It Doesn't Take a Spaceport to Be in the Rocket Business
In Iuka, a small Mississippi town with 3,059 residents, a group of 170 scientists and engineers recently gathered to discuss their next project: building large aerospace composite structures for Northrop Grumman’s new OmegA rocket. OmegA is being designed to launch the U.S. Air Force’s most critical spacecraft for U.S. national security missions.
Outside of the work at Iuka (no spaceport), the OmegA is being produced completely on American soil. The program is headquartered at Northrop Grumman’s Chandler (no spaceport), Arizona, facility, where they construct the rocket’s thermal protection, flight systems and avionics. Northrop Grumman builds the first and second stage motors in Promontory (no spaceport), Utah, and the strap on boosters in Magna (no spaceport), Utah. The cryostage is built in Michoud (no spaceport), Louisiana, and Aerojet Rocketdyne’s West Palm (no spaceport), Florida, facility supplies the upper-stage RL-10 engine. OmegA’s launches will take place from Kennedy Space Center in Florida, and Vandenberg Air Force Base in California, each a long haul from the factories.
Camden politicians have spent almost $6 million chasing a spaceport license instead of the real jobs in the space industry. If the spaceport is all about keeping Camden's Navy missile experts from migrating away or is to stimulate advanced science studies for our kids, it entirely misses the point.

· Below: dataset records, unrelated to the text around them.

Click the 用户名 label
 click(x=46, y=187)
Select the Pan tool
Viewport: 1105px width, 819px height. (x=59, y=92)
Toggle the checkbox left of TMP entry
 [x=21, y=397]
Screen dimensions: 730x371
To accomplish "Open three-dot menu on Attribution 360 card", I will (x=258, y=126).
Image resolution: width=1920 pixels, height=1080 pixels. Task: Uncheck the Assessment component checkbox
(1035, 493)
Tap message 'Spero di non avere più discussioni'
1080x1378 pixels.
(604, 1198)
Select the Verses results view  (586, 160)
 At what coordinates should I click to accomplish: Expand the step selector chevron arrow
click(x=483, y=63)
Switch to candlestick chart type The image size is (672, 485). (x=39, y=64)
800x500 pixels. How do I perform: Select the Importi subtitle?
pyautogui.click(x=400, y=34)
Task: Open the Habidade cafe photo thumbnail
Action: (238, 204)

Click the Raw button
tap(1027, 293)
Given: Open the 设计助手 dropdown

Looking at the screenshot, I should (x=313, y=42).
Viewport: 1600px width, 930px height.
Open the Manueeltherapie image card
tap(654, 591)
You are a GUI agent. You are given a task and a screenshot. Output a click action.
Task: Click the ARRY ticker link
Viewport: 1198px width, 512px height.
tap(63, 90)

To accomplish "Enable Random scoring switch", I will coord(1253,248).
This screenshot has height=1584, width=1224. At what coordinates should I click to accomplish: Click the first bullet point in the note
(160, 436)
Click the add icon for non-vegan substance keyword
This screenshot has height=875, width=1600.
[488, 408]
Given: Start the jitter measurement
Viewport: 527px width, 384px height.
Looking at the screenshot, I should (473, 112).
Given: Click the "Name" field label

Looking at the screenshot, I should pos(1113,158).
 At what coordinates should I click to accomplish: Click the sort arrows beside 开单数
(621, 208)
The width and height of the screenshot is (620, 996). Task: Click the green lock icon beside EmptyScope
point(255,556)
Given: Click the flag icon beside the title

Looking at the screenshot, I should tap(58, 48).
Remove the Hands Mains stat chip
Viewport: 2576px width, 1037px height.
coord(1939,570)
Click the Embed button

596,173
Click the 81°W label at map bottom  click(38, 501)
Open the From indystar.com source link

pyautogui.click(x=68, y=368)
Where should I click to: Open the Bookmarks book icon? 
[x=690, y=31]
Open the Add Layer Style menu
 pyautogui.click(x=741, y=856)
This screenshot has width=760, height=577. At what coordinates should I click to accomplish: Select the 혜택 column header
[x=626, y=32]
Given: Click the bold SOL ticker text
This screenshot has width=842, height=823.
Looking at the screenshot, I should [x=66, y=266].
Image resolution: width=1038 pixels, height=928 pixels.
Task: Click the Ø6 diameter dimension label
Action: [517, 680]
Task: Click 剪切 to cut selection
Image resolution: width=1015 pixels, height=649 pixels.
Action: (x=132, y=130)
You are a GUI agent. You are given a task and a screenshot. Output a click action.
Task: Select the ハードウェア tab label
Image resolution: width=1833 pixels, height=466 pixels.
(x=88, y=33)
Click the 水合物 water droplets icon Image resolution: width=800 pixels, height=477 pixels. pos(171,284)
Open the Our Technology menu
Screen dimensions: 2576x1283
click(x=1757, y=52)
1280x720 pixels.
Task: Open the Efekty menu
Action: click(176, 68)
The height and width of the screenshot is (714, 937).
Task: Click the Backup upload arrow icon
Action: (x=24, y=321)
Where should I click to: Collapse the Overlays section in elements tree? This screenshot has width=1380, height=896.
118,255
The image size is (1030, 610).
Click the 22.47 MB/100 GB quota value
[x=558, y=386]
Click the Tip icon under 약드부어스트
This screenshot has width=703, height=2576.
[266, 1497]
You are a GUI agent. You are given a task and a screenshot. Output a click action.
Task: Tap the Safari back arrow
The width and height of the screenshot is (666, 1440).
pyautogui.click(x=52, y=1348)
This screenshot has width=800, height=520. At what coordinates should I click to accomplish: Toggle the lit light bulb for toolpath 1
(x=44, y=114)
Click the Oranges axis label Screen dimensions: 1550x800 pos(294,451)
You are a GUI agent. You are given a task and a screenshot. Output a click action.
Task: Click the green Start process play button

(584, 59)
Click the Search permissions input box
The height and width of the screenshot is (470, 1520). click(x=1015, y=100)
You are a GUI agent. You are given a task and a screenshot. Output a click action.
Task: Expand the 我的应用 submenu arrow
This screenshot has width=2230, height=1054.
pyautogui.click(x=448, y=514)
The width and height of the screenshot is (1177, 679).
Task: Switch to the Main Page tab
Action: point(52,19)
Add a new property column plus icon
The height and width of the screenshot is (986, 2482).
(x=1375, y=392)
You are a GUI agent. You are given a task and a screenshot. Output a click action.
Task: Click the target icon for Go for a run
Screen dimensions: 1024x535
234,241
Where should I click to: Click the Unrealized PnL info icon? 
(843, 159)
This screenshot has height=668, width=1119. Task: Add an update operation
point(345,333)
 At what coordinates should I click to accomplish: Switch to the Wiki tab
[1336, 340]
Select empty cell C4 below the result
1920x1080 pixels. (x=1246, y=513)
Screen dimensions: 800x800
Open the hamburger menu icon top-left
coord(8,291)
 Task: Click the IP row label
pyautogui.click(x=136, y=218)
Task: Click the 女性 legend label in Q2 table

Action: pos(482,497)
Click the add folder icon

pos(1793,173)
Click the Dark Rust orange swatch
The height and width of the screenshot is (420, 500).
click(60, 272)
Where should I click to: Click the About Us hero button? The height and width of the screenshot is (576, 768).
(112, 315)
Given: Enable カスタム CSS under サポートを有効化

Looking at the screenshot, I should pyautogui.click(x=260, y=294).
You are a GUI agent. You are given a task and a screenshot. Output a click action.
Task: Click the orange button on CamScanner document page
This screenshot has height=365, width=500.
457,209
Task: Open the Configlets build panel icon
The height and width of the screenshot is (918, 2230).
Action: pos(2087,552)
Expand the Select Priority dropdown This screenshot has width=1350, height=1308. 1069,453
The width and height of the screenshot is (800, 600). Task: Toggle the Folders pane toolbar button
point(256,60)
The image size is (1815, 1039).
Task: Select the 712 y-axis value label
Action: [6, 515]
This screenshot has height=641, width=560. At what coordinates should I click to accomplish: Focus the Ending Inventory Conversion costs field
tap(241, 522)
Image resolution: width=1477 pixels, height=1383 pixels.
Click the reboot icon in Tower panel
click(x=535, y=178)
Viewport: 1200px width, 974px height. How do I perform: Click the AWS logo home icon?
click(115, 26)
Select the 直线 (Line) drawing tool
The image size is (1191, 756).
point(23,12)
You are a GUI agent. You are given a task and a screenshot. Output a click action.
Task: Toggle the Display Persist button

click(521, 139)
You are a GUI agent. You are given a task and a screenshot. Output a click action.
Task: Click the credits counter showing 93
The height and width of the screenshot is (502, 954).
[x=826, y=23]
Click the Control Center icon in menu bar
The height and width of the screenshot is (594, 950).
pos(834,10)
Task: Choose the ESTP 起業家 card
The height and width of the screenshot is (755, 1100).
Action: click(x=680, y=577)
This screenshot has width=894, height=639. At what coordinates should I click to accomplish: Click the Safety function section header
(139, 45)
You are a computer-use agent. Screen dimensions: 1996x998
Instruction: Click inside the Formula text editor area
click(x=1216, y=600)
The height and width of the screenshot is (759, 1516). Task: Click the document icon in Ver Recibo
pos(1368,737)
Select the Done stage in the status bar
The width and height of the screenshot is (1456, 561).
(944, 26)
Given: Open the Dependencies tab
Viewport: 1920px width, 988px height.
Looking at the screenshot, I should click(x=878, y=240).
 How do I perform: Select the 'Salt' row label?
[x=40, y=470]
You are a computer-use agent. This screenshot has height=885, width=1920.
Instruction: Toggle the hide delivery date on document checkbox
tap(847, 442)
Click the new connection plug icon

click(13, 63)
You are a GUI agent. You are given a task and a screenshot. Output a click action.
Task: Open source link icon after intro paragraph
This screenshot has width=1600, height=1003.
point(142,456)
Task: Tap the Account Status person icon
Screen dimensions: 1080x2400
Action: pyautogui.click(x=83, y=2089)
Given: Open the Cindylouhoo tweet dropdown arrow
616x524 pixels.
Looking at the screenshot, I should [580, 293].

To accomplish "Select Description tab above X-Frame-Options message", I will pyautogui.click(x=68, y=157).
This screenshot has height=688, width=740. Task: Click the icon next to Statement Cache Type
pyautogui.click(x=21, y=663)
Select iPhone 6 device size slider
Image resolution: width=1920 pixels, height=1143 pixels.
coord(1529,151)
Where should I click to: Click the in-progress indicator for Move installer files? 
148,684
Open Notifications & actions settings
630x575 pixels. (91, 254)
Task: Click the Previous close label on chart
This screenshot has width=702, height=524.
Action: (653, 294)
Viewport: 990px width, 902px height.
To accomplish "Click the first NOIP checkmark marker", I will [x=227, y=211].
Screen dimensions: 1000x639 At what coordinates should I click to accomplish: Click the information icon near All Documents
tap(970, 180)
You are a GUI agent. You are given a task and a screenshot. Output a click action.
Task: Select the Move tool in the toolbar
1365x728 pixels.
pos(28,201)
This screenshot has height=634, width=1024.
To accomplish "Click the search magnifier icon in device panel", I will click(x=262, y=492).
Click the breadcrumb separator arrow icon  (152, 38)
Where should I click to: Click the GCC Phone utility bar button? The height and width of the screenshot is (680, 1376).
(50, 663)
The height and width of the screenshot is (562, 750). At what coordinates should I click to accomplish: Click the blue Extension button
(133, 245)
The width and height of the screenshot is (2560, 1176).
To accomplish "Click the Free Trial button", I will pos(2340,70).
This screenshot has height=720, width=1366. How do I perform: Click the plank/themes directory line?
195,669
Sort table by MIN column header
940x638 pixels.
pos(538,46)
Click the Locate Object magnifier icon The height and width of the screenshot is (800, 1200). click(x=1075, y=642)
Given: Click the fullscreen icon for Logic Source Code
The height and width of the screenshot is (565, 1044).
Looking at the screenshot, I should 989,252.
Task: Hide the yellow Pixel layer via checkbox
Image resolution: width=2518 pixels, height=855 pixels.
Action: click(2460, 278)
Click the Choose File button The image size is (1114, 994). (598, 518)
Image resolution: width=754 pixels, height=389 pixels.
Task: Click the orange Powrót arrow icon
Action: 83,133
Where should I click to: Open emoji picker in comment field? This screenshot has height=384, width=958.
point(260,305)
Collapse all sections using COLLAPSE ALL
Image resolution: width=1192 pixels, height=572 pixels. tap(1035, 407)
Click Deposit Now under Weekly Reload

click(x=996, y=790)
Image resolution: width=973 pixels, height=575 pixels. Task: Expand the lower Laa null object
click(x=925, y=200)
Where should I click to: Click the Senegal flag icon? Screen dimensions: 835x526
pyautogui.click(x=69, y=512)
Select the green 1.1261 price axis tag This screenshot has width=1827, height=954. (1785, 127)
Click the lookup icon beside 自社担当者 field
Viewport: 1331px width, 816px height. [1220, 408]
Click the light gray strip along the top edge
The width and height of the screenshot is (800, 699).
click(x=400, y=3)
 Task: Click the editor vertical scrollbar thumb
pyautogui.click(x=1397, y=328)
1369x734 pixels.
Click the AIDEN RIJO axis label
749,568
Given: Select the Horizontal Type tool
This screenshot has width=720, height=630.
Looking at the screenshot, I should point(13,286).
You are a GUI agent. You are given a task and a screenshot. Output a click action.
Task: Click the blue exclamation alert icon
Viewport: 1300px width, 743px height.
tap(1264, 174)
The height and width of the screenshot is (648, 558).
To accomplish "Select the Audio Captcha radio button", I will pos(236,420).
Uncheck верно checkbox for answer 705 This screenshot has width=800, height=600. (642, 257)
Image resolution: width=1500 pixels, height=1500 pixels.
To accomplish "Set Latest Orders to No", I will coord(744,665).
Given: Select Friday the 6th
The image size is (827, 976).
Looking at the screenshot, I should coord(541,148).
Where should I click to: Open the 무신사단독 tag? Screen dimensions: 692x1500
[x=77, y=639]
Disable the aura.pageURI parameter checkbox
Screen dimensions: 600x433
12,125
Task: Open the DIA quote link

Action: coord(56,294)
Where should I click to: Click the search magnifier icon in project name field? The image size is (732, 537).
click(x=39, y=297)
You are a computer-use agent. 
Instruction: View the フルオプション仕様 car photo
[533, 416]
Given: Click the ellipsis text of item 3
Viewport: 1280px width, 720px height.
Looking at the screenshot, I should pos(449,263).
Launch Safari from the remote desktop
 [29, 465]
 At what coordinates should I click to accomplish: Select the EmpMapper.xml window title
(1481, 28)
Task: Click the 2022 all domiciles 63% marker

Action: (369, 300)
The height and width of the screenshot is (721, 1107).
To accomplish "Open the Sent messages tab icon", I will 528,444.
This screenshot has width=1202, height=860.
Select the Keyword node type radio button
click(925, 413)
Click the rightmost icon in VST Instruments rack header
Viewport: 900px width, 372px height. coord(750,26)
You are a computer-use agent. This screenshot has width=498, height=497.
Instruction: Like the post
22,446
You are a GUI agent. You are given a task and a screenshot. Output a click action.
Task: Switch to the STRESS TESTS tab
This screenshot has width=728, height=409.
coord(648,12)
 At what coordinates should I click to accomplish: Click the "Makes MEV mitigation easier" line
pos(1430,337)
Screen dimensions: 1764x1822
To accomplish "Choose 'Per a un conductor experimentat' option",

Just like Northrop, the rockets that will be launched at Camden will be designed and built elsewhere. The startup rocket companies that spaceport promotors showcase are all established elsewhere and all have stated they'll trailer their rockets to any spaceport that suits their needs. So just how many science and technology jobs will 12 launch events a year support for mobile rockets that are built out west?
The problem with Spaceport Camden is that Steve Howard and Jimmy Starline have put all our economic development eggs in the spaceport basket. Among all of my concerns about spaceport, the economics issues stand tallest.
The proof is well-established. No rocket spaceport generates enough revenue to pay all its bills. All other rocket spaceports require subsidies from Federal, state and local governments ultimately paid by taxpayers. These have continued for 20 years at Kodiak, totaled $18,000,000 last year, and the year before, for Wallops, and required more than $30 million just to start at Boca Chica. SpaceFlorida takes $20 million a year from Florida taxpayers and Kennedy requires $2.2 BILLION a year from the NASA budget. Steve Howard has never disclosed his knowledge of the secrets to spaceport economic success that have evaded all other spaceports. If he gets his spaceport, and he doesn’t pull a rabbit out of his hat, we can expect our taxes to go up and up.
No matter what the spaceport benefits might be, can taxpayers afford them?
Now here’s something to think about. Kings Bay supports about 8,882 jobs. 6,600 are held by Camden residents. Kennedy Space Center’s workforce is 8,824 jobs. Camden politicians can’t see the forest for the trees. We should leverage what we’ve got.